#### PROBLEM TO SOLVE:
Give back each line of the listing precisely as written.

++++++++++

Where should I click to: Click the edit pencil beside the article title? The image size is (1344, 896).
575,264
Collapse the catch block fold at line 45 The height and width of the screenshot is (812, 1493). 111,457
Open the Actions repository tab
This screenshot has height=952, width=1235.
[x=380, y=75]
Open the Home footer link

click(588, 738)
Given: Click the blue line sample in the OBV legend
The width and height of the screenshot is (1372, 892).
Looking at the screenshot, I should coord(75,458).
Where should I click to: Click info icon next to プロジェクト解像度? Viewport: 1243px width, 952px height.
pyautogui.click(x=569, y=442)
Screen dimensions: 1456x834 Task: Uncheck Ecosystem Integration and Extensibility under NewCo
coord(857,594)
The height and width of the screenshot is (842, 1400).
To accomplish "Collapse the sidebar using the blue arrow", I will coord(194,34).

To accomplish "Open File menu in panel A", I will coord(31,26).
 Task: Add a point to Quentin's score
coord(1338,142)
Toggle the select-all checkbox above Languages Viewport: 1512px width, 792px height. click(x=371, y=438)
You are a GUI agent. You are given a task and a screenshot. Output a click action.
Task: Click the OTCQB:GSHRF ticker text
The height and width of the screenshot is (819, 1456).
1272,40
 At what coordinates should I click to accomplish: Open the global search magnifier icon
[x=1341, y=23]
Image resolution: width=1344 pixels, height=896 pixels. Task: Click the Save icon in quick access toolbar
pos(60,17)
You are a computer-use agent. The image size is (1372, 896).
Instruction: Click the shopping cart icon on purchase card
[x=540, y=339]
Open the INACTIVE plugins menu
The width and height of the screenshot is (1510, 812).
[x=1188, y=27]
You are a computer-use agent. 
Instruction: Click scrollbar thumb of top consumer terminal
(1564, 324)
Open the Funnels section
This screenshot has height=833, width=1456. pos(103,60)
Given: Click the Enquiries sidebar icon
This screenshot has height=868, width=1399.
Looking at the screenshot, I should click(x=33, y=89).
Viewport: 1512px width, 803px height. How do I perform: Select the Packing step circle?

++++++++++

#### TASK SOLUTION:
Where should I click to: Click the edit pencil beside the article title? The image size is (1344, 896).
575,264
Collapse the catch block fold at line 45 The height and width of the screenshot is (812, 1493). 111,457
Open the Actions repository tab
This screenshot has height=952, width=1235.
[x=380, y=75]
Open the Home footer link

click(588, 738)
Given: Click the blue line sample in the OBV legend
The width and height of the screenshot is (1372, 892).
Looking at the screenshot, I should coord(75,458).
Where should I click to: Click info icon next to プロジェクト解像度? Viewport: 1243px width, 952px height.
pyautogui.click(x=569, y=442)
Screen dimensions: 1456x834 Task: Uncheck Ecosystem Integration and Extensibility under NewCo
coord(857,594)
The height and width of the screenshot is (842, 1400).
To accomplish "Collapse the sidebar using the blue arrow", I will coord(194,34).

To accomplish "Open File menu in panel A", I will coord(31,26).
 Task: Add a point to Quentin's score
coord(1338,142)
Toggle the select-all checkbox above Languages Viewport: 1512px width, 792px height. click(x=371, y=438)
You are a GUI agent. You are given a task and a screenshot. Output a click action.
Task: Click the OTCQB:GSHRF ticker text
The height and width of the screenshot is (819, 1456).
1272,40
 At what coordinates should I click to accomplish: Open the global search magnifier icon
[x=1341, y=23]
Image resolution: width=1344 pixels, height=896 pixels. Task: Click the Save icon in quick access toolbar
pos(60,17)
You are a computer-use agent. The image size is (1372, 896).
Instruction: Click the shopping cart icon on purchase card
[x=540, y=339]
Open the INACTIVE plugins menu
The width and height of the screenshot is (1510, 812).
[x=1188, y=27]
You are a computer-use agent. 
Instruction: Click scrollbar thumb of top consumer terminal
(1564, 324)
Open the Funnels section
This screenshot has height=833, width=1456. pos(103,60)
Given: Click the Enquiries sidebar icon
This screenshot has height=868, width=1399.
Looking at the screenshot, I should click(x=33, y=89).
Viewport: 1512px width, 803px height. How do I perform: Select the Packing step circle?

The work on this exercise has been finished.